**Estratto della fonte**
++++

Areopago > Medicina


sabato 6 ottobre 2001 - Il Tirreno
Sangue infetto, casi in Versilia
Trasfusioni a rischio: 122 le richieste di indennizzo

Ma in cinque anni il ministero della Sanità ha riconosciuto il danno solo a 21 pazienti su 92


VIAREGGIO. Colpisce anche in Versilia il sangue infetto. Dal 1997 a oggi all'Asl sono arrivate 122 richieste di indennizzo per malattie o infezioni contratte (si presume) da trasfusioni. Ma le richieste sono molte di più, visto che l'Asl è si occupa di queste pratiche solo da cinque anni e che non ha traccia delle richieste di danni inviate, fra il 1992 e il 1995, direttamente al ministero della Sanita. Il quale, comunque, non riconosce molto facilmente il danno da sangue infetto. Le cifre versiliesi lo confermano: su 92 pratiche già concluse, solo 21 (il 22,8%, poco più di un quinto) hanno avuto un esito positivo. Hanno, cioè, ottenuto l'indennizzo (si parte da un minimo di un milione al mese in su) per un danno ricollegabile a una trasfusione effettuata con sangue infetto.

++++

**Dati di origine**

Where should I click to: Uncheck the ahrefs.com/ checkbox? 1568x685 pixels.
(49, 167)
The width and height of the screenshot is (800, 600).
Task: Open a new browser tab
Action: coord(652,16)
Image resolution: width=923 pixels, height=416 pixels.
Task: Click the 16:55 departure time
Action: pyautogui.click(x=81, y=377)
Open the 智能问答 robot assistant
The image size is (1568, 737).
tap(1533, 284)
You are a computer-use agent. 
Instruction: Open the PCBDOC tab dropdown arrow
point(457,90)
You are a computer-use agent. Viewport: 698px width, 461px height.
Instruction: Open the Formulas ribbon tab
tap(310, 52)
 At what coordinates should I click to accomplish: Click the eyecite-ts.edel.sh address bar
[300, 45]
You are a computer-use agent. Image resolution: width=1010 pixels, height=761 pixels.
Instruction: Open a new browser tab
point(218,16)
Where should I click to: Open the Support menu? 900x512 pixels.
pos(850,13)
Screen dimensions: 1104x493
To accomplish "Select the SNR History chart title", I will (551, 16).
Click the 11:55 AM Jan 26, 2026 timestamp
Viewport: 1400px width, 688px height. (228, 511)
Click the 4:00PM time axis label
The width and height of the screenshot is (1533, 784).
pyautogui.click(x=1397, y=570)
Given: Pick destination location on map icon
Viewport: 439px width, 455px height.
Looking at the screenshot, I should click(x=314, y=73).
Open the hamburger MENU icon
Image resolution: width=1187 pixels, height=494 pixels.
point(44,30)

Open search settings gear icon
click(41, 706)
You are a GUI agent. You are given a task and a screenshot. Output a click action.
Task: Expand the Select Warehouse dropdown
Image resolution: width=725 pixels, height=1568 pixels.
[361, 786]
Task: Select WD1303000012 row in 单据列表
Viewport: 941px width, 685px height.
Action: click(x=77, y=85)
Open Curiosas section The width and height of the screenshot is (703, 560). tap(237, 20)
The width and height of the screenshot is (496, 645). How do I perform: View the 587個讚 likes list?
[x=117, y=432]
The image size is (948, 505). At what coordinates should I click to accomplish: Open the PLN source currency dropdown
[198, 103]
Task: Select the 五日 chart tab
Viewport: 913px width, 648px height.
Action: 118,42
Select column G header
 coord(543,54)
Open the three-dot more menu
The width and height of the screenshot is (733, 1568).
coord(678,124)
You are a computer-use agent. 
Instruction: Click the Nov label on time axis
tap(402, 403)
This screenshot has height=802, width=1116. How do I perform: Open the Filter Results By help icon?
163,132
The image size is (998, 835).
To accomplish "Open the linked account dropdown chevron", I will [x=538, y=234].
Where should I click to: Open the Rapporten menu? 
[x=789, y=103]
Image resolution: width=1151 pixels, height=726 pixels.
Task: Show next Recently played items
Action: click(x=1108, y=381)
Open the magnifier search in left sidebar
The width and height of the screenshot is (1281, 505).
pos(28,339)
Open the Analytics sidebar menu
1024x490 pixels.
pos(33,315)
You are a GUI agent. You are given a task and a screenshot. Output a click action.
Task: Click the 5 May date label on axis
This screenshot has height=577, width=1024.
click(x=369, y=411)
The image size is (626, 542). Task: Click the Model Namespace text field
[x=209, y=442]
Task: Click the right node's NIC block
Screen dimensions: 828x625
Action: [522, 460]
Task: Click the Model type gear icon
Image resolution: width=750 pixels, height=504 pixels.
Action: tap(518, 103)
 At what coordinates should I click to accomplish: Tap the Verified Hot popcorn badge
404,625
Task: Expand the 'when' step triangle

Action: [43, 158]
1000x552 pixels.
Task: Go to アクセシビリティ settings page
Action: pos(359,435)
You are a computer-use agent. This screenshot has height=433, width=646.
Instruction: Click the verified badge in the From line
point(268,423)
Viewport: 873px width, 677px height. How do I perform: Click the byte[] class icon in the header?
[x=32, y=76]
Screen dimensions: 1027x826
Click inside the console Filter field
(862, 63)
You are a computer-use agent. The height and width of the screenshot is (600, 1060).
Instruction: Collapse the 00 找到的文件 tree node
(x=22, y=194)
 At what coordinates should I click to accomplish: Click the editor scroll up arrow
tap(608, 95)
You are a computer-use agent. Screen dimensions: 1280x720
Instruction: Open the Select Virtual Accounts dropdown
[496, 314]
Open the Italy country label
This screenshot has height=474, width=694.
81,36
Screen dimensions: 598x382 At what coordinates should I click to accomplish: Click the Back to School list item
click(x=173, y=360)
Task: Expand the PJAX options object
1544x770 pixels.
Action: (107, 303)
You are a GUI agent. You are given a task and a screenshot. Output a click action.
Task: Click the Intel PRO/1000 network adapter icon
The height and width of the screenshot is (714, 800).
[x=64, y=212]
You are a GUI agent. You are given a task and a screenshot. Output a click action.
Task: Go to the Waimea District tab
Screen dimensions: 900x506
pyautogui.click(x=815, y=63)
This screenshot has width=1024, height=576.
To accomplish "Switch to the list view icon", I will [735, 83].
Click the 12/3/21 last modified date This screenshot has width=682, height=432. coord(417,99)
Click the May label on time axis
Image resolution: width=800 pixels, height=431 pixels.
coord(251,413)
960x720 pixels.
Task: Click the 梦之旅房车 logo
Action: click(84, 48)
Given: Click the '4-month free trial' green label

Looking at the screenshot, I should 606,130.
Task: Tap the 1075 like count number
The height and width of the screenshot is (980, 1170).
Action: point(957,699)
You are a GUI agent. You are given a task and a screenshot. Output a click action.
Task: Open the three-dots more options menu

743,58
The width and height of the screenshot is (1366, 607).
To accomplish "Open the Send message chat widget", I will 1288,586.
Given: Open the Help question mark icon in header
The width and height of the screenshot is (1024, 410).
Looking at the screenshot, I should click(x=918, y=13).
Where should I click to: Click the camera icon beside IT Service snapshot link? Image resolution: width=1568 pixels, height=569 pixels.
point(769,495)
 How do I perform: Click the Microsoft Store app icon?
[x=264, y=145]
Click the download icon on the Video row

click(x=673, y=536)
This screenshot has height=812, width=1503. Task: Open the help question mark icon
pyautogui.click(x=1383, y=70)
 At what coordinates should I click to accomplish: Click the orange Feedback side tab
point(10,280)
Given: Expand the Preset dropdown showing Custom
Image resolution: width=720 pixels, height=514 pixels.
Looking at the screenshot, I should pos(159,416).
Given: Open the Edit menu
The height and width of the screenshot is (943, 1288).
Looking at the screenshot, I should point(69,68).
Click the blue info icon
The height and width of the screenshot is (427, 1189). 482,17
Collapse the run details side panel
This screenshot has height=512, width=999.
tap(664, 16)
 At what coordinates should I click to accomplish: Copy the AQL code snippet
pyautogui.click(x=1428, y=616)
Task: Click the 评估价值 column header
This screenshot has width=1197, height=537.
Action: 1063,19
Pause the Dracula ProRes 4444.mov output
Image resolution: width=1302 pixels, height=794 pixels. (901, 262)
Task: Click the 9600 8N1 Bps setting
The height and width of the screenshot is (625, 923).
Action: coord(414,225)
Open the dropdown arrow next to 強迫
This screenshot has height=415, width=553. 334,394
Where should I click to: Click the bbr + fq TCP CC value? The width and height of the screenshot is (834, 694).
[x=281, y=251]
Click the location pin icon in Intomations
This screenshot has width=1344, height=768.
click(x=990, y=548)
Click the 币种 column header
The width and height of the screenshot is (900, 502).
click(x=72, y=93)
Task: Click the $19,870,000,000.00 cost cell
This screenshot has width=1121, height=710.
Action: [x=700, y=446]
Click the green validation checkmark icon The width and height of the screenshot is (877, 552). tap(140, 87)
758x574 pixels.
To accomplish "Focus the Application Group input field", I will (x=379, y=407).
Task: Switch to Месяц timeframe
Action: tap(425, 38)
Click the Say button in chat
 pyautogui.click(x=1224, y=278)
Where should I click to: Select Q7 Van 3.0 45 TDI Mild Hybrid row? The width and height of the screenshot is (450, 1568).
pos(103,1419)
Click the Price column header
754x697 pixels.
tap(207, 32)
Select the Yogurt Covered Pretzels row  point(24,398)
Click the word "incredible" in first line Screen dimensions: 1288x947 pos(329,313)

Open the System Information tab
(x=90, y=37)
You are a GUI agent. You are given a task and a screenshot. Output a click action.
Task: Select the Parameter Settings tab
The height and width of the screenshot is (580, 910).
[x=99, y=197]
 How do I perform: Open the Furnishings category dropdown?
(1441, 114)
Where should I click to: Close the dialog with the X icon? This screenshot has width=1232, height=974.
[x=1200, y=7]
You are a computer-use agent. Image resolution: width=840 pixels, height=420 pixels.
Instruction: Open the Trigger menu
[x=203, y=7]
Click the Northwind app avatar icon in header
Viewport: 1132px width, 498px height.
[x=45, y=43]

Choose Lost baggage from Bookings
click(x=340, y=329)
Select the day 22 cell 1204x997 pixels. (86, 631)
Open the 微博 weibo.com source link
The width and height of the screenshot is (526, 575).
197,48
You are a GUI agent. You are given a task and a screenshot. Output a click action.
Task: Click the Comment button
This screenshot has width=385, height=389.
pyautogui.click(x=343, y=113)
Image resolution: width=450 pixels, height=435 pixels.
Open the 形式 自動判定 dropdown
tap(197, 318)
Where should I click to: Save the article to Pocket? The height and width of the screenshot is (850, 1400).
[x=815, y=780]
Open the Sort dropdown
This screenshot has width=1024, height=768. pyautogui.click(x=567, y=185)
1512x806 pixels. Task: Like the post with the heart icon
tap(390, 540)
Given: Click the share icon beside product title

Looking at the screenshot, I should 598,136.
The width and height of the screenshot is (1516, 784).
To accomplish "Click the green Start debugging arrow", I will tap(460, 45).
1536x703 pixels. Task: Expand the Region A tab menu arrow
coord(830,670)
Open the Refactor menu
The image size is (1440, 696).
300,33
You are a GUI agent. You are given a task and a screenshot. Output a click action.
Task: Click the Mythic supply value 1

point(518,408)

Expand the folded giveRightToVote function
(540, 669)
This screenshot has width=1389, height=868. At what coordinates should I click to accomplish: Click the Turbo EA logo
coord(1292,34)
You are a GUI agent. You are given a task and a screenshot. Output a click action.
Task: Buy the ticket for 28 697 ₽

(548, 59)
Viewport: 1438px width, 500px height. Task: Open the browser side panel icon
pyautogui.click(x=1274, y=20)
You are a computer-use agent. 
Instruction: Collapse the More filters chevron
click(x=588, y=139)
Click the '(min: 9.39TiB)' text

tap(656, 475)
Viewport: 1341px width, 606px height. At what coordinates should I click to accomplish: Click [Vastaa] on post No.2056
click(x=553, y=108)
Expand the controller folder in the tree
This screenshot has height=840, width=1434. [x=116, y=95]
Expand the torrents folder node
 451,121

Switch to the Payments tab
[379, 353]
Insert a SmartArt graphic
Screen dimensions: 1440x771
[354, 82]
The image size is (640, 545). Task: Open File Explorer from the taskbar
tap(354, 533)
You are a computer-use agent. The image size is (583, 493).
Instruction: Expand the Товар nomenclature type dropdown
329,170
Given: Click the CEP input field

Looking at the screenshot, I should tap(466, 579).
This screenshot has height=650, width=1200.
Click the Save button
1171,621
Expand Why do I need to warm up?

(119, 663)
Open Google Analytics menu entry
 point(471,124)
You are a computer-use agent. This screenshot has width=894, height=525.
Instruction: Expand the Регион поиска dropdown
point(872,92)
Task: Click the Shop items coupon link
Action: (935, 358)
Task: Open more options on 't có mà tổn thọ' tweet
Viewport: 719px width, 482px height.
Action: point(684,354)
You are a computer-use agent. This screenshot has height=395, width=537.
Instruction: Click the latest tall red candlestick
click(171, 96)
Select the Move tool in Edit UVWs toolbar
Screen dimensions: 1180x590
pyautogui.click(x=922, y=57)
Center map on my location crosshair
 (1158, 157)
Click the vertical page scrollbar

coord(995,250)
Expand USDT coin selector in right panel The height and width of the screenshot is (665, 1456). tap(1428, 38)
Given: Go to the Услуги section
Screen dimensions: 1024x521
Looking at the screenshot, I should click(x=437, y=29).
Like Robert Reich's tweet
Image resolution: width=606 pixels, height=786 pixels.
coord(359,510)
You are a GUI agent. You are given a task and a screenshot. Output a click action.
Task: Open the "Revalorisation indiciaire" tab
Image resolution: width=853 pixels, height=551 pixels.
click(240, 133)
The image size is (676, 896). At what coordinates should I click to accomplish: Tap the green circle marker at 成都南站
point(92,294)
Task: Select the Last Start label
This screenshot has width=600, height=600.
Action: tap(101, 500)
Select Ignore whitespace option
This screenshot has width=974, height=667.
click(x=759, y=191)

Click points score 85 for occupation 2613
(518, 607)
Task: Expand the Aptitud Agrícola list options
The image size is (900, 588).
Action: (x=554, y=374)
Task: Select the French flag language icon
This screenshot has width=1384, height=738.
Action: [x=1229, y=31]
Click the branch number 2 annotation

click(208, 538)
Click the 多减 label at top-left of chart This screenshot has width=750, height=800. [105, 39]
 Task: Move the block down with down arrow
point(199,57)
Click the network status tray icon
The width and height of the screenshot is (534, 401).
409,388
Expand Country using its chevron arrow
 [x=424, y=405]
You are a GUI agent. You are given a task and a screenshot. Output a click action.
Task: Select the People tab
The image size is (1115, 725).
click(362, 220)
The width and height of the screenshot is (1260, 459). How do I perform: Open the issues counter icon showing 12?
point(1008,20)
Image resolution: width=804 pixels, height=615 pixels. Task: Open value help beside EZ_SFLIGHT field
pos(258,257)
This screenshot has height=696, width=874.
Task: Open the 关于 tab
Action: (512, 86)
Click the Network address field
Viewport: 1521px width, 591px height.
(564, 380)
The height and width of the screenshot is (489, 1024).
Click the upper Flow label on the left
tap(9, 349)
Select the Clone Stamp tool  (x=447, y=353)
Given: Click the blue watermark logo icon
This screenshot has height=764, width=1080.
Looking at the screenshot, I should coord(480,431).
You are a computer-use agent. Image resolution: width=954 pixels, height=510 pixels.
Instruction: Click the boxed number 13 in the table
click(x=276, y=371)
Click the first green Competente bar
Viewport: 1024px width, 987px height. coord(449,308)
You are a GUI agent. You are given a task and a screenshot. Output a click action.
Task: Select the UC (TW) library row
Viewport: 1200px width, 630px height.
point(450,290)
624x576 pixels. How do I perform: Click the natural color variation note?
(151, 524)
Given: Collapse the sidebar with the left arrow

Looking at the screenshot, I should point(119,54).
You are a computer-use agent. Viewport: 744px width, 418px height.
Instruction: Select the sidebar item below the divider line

++++

**Le Sue istruzioni**
Ricopi fedelmente il passo dell'articolo sul sangue infetto in Versilia compreso tra "Ma in cinque" e "con sangue infetto.", estremi inclusi.

**Risposta scritta**
Ma in cinque anni il ministero della Sanità ha riconosciuto il danno solo a 21 pazienti su 92


VIAREGGIO. Colpisce anche in Versilia il sangue infetto. Dal 1997 a oggi all'Asl sono arrivate 122 richieste di indennizzo per malattie o infezioni contratte (si presume) da trasfusioni. Ma le richieste sono molte di più, visto che l'Asl è si occupa di queste pratiche solo da cinque anni e che non ha traccia delle richieste di danni inviate, fra il 1992 e il 1995, direttamente al ministero della Sanita. Il quale, comunque, non riconosce molto facilmente il danno da sangue infetto. Le cifre versiliesi lo confermano: su 92 pratiche già concluse, solo 21 (il 22,8%, poco più di un quinto) hanno avuto un esito positivo. Hanno, cioè, ottenuto l'indennizzo (si parte da un minimo di un milione al mese in su) per un danno ricollegabile a una trasfusione effettuata con sangue infetto.